I’m okay with unearned income like capital gains being taxed at a lower rate since the policy objective is to encourage investment, but the rates need to be reevaluated.

Long term cap gains ought to be taxed at a rate that is lower than the ordinary income rate, but not at the current 15/20% rate.

While Alouette mentioned in the dead thread the fact that noise is being made of the fact that some states are approaching 50% marginal income, the fact is that few would ever see that rate - ever - with the current tax policy.

The top tax rate only applies to the income over the top tax rate. And people who are in the top tax rate are often those who have significant non-ordinary income (dividends, capital gains), so their rate will be much lower than claimed.
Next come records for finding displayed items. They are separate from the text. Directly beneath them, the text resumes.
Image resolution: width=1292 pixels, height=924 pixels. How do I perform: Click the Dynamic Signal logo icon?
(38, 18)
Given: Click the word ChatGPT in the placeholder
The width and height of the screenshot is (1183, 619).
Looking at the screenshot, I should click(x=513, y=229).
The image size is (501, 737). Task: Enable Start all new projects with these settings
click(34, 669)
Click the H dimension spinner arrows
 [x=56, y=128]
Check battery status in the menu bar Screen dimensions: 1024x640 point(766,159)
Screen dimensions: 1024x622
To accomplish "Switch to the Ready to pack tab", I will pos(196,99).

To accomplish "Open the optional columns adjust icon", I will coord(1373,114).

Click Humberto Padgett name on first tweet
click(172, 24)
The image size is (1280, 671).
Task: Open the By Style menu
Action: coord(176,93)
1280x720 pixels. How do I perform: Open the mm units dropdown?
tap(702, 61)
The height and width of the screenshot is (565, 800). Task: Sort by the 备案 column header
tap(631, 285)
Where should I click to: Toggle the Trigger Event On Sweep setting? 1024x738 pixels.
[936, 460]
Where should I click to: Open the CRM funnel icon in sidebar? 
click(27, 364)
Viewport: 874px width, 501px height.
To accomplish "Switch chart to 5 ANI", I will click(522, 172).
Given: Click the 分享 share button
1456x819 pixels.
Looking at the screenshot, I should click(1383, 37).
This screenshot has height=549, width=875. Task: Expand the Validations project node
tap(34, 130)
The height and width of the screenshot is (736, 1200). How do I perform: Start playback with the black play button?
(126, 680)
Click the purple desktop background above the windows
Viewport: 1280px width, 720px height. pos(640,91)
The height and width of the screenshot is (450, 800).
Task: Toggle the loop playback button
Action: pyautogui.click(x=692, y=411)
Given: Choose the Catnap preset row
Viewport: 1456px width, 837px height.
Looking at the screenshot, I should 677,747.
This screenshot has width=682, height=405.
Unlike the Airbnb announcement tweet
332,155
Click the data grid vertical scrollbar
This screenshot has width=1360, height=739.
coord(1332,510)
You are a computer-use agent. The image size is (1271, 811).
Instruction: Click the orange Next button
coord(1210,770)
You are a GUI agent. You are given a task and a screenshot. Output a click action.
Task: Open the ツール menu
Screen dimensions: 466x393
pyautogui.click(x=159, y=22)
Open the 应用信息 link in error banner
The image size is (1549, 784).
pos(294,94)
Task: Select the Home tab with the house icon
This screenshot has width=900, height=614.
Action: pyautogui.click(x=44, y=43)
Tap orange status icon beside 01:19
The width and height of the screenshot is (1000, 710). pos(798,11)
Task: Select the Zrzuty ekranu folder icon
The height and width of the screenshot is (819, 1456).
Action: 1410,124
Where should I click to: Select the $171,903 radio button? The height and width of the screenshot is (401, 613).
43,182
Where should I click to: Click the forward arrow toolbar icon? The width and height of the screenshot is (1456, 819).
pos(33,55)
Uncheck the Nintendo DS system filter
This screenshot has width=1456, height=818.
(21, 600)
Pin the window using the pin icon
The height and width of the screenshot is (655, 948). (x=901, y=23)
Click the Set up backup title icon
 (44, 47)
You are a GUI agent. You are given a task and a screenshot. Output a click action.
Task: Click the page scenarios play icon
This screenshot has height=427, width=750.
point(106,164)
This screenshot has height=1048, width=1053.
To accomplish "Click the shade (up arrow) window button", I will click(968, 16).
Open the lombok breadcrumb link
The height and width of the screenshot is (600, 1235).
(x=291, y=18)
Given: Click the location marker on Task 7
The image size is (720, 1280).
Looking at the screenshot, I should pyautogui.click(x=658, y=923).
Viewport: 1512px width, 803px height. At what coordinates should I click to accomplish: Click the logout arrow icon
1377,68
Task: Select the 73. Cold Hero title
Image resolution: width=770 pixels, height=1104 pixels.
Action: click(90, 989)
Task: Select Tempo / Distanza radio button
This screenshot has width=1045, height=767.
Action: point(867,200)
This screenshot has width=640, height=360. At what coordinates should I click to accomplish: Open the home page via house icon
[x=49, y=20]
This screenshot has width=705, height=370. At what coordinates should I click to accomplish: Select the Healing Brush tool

Where adjusting the capital gains/dividends tax rate runs into trouble is to find a balance between encouraging investment and raising revenues. It also raises questions of complexity with a tax system that is already overly complex.

One possibility is to apply the rates as follows:

Current Bracket / Capital gains long term rate
10% / 0%
15% / 0%
25% / 10%
28% / 15%
33% / 25%
35% / 28%
39.60% / 33%

The long term rate essentially becomes the rate from two brackets beneath your own for ordinary income. I’d have to see how much revenue this would raise.

Thing is that most people would accept this kind of rate change/increase if you can direct where the revenues go specifically. If you say it’s going to go towards road/bridge fund, they’ll buy it. If it gets lost into the maw of the general fund, not so much.